Stored items:
══════════
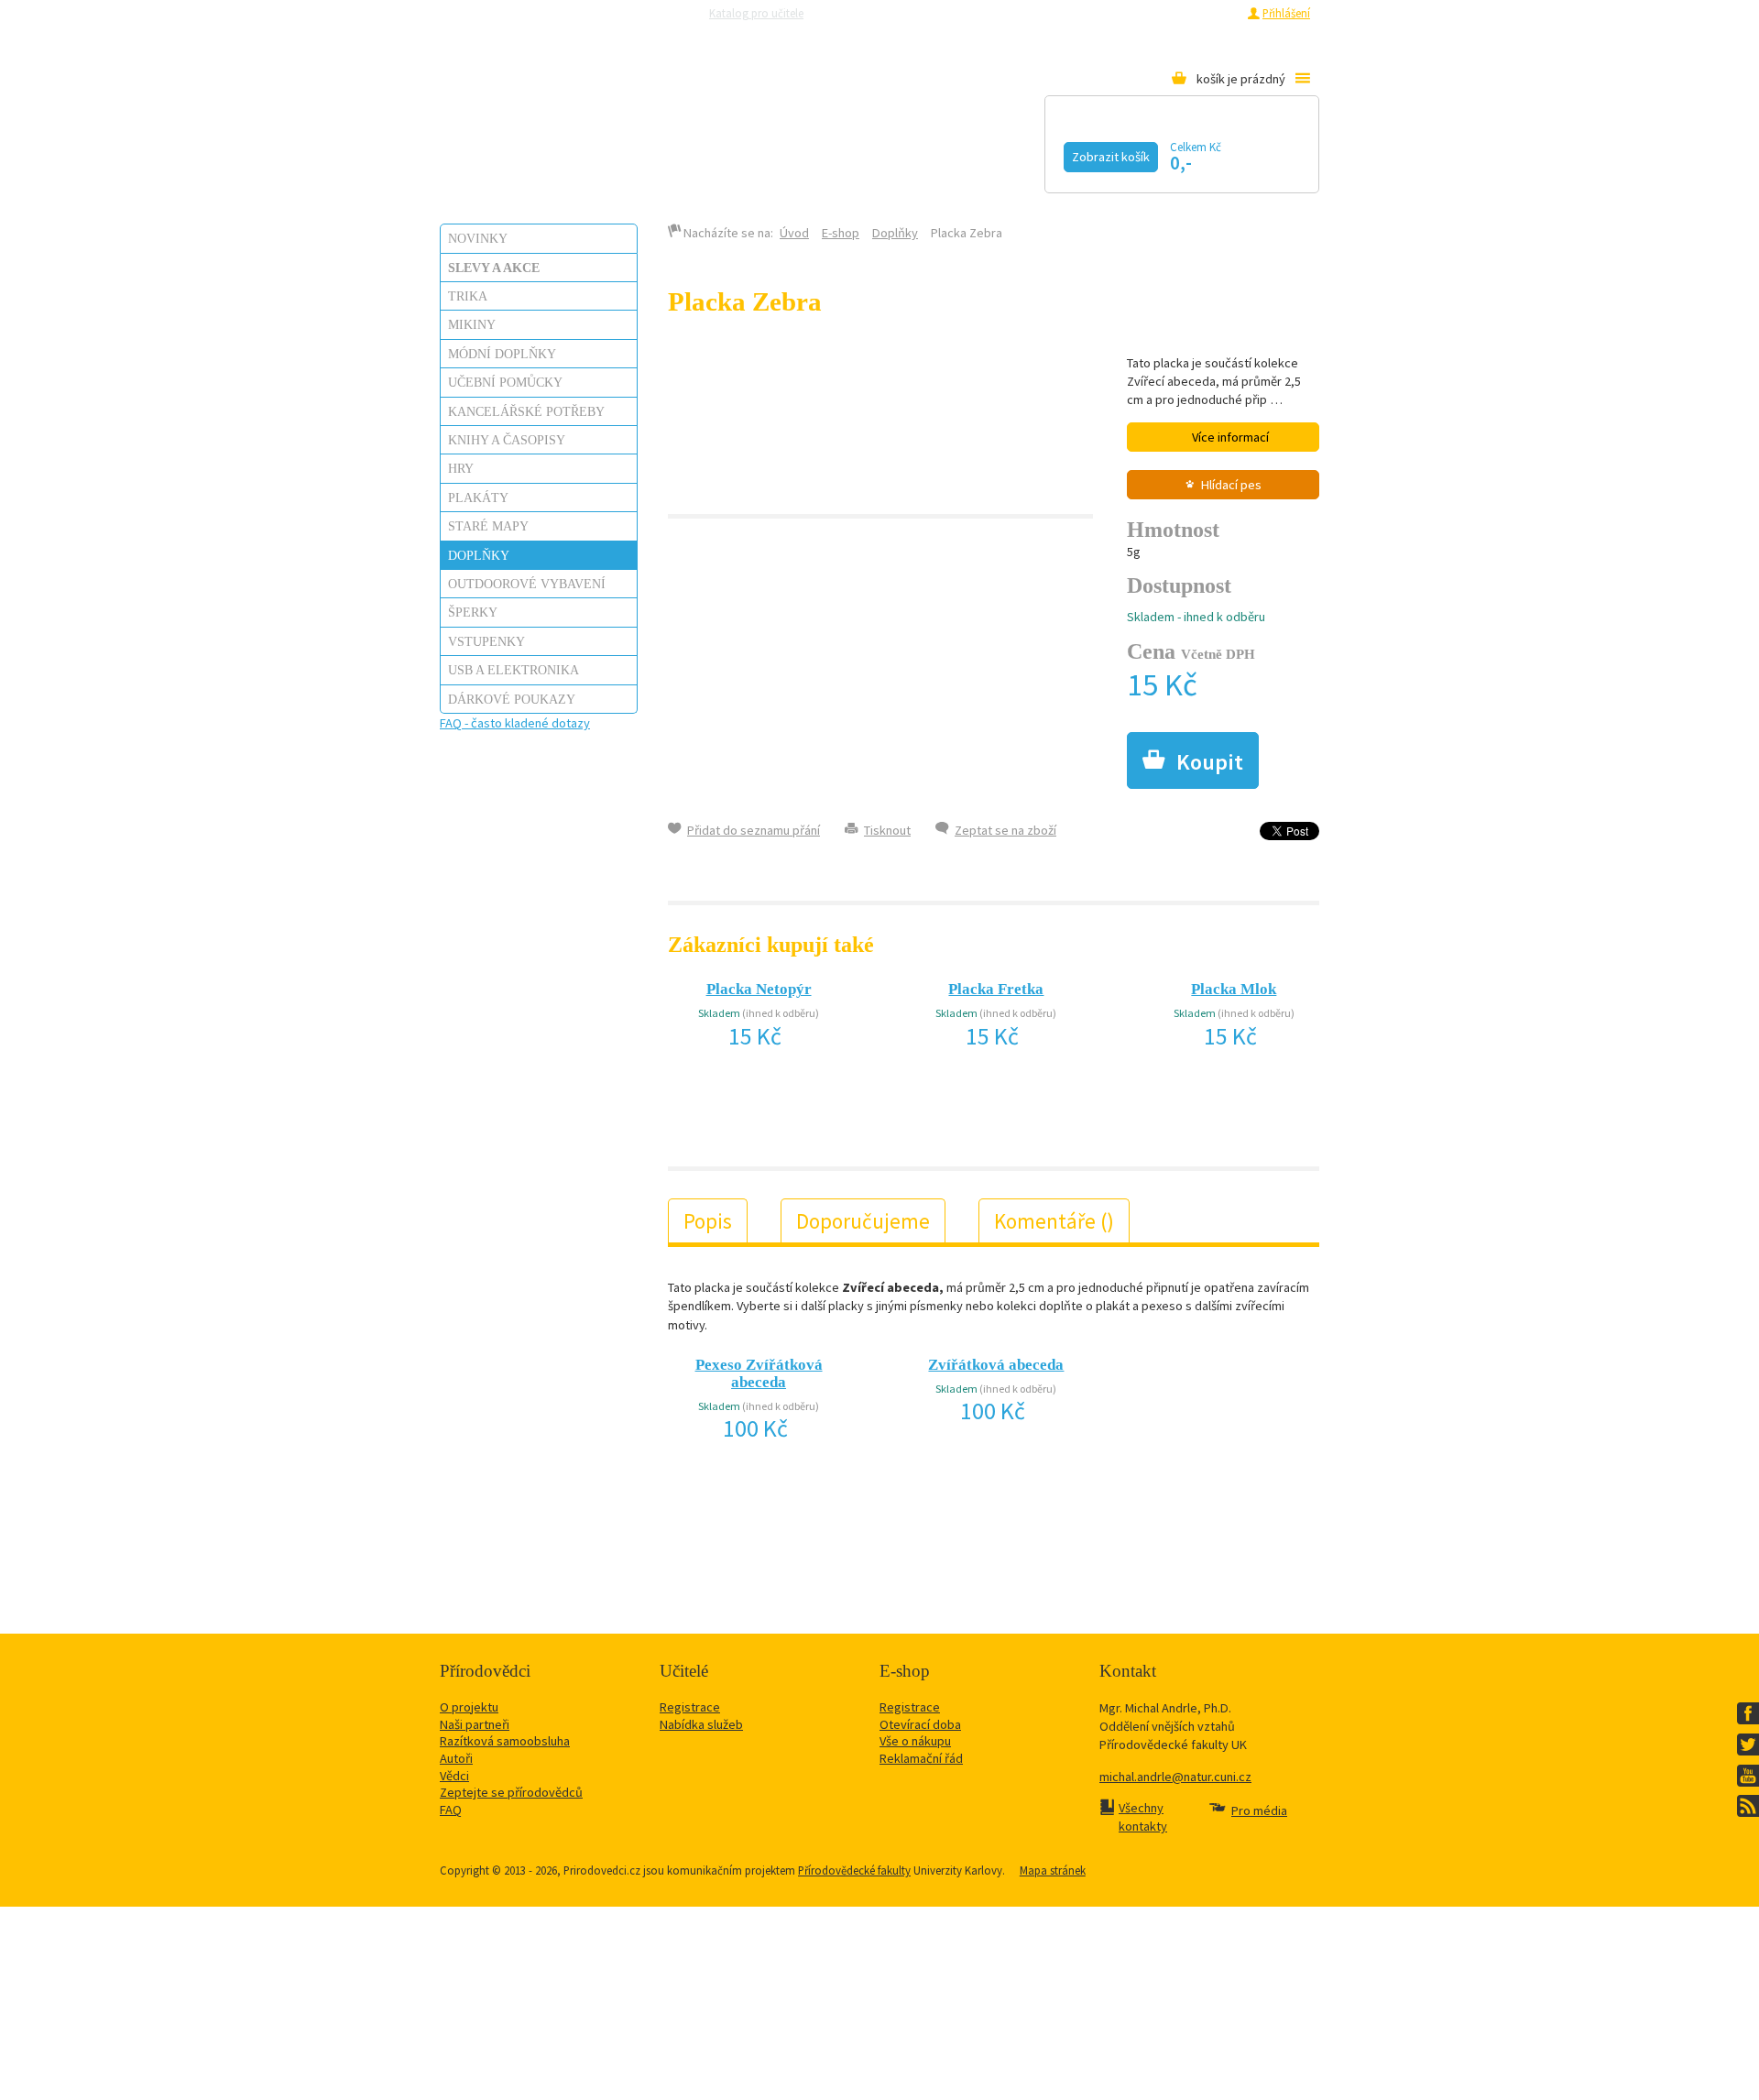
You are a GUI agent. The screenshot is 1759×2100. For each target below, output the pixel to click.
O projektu (469, 1707)
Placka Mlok (1233, 989)
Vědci (454, 1775)
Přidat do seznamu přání (753, 830)
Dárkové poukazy (511, 699)
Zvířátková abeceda (996, 1364)
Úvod (794, 232)
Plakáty (478, 497)
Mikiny (472, 324)
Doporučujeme (863, 1221)
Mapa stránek (1053, 1870)
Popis (707, 1221)
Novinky (478, 238)
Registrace (1210, 12)
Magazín (763, 153)
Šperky (472, 612)
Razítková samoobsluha (1025, 12)
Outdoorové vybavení (527, 583)
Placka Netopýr (759, 989)
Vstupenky (486, 641)
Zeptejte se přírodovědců (891, 12)
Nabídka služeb (701, 1724)
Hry (461, 468)
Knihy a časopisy (506, 439)
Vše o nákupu (915, 1741)
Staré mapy (488, 526)
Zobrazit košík (1111, 156)
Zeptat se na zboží (1005, 830)
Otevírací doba (920, 1724)
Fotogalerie (1012, 153)
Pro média (1123, 12)
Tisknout (887, 830)
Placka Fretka (995, 989)
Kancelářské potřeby (526, 411)
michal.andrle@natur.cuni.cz (1175, 1776)
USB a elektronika (513, 669)
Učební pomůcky (505, 382)
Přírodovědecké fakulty (854, 1870)
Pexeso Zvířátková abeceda (759, 1373)
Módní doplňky (502, 353)
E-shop (840, 232)
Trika (467, 296)
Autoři (456, 1758)
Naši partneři (474, 1724)
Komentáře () (1054, 1221)
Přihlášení (1286, 12)
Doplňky (478, 555)
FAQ (451, 1809)
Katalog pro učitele (756, 12)
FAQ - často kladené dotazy (515, 723)
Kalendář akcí (610, 153)
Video (878, 153)
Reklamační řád (921, 1758)
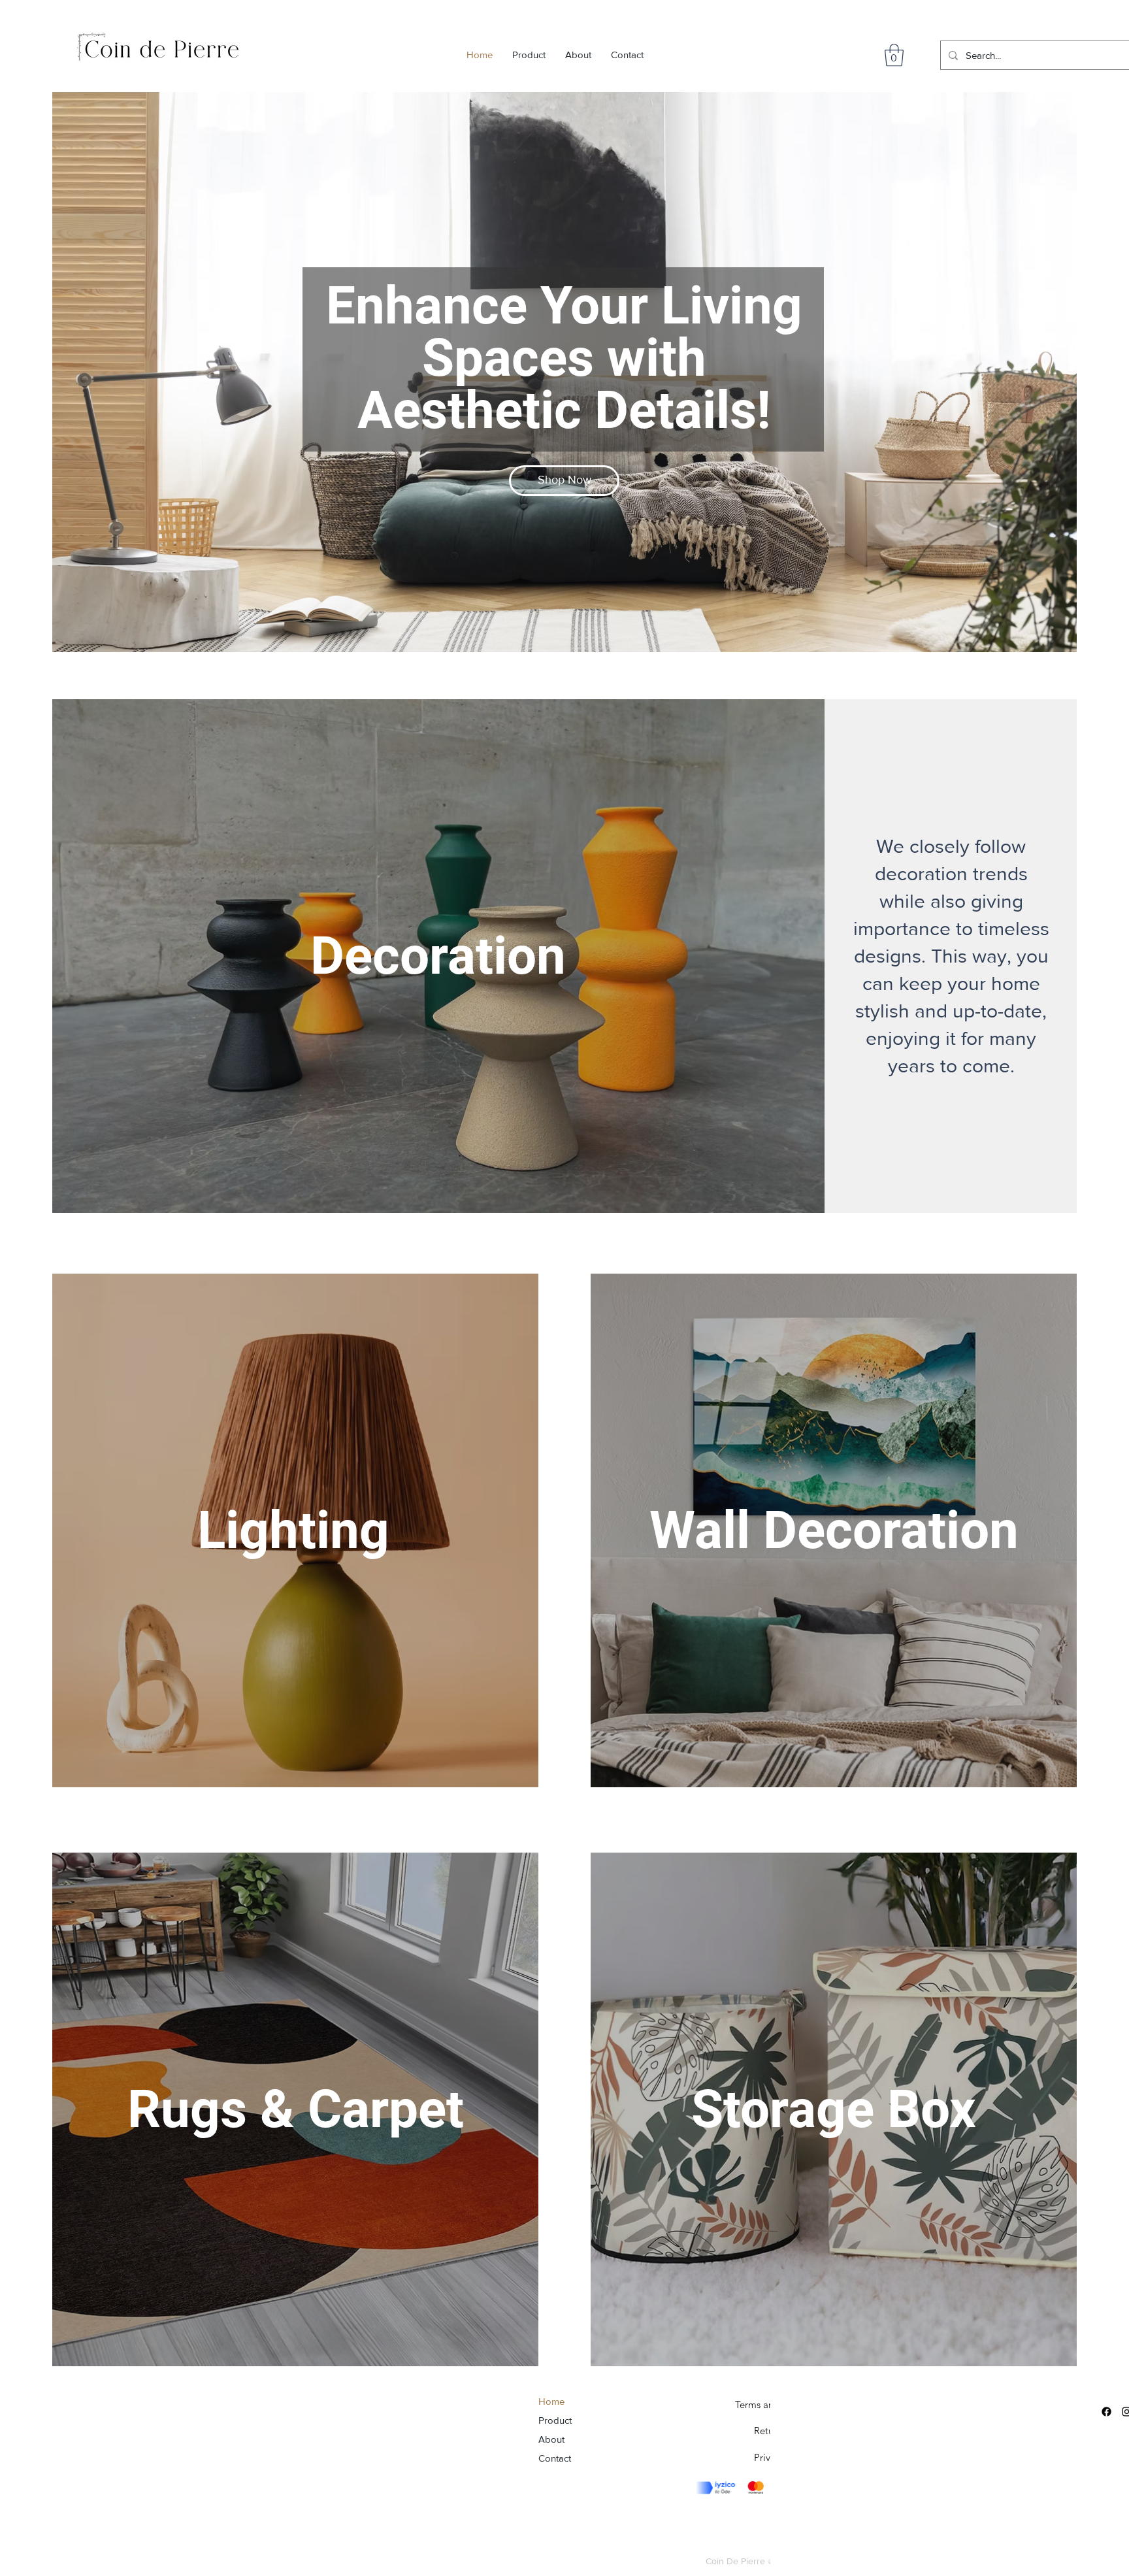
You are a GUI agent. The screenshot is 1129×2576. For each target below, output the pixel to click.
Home (551, 2401)
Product (555, 2420)
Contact (554, 2458)
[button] (894, 55)
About (551, 2439)
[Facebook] (1106, 2411)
══════════
* TASK BRIEF:
Reproduce the lines above, beginning at the line with "Kancelářské potřeby (526, 411)" and stopping after the line with "Reklamační řád (921, 1758)", exactly as they are.

* ANSWER FOR THE TASK:
Kancelářské potřeby (526, 411)
michal.andrle@natur.cuni.cz (1175, 1776)
USB a elektronika (513, 669)
Učební pomůcky (505, 382)
Přírodovědecké fakulty (854, 1870)
Pexeso Zvířátková abeceda (759, 1373)
Módní doplňky (502, 353)
E-shop (840, 232)
Trika (467, 296)
Autoři (456, 1758)
Naši partneři (474, 1724)
Komentáře () (1054, 1221)
Přihlášení (1286, 12)
Doplňky (478, 555)
FAQ (451, 1809)
Katalog pro učitele (756, 12)
FAQ - často kladené dotazy (515, 723)
Kalendář akcí (610, 153)
Video (878, 153)
Reklamační řád (921, 1758)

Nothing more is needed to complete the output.